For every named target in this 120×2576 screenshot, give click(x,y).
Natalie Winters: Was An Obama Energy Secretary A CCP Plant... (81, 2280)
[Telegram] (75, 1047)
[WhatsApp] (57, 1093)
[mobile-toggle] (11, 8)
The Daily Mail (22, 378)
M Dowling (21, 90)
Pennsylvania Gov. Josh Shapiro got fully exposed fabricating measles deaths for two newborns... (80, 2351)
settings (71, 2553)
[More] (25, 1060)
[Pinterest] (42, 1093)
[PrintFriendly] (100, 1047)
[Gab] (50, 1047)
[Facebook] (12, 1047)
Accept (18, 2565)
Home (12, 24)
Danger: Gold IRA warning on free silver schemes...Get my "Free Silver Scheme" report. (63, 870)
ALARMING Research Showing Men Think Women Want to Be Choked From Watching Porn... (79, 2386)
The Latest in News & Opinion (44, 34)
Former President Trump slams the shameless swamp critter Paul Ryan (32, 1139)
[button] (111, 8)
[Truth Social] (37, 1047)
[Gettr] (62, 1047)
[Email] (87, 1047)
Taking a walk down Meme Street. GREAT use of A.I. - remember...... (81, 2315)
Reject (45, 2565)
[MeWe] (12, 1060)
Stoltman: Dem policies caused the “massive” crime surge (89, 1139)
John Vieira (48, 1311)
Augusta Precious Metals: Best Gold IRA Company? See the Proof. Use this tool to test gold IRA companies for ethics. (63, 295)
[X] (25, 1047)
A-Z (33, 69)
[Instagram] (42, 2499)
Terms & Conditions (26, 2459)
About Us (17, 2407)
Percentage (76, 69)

Activity:
Look through the material above and print exactly the lines from the one containing "M Dowling (21, 90)" to the one containing "John Vieira (48, 1311)", both included, and nothing more.

Reply:
M Dowling (21, 90)
Pennsylvania Gov. Josh Shapiro got fully exposed fabricating measles deaths for two newborns... (80, 2351)
settings (71, 2553)
[More] (25, 1060)
[Pinterest] (42, 1093)
[PrintFriendly] (100, 1047)
[Gab] (50, 1047)
[Facebook] (12, 1047)
Accept (18, 2565)
Home (12, 24)
Danger: Gold IRA warning on free silver schemes...Get my "Free Silver Scheme" report. (63, 870)
ALARMING Research Showing Men Think Women Want to Be Choked From Watching Porn... (79, 2386)
The Latest in News & Opinion (44, 34)
Former President Trump slams the shameless swamp critter Paul Ryan (32, 1139)
[button] (111, 8)
[Truth Social] (37, 1047)
[Gettr] (62, 1047)
[Email] (87, 1047)
Taking a walk down Meme Street. GREAT use of A.I. - remember...... (81, 2315)
Reject (45, 2565)
[MeWe] (12, 1060)
Stoltman: Dem policies caused the “massive” crime surge (89, 1139)
John Vieira (48, 1311)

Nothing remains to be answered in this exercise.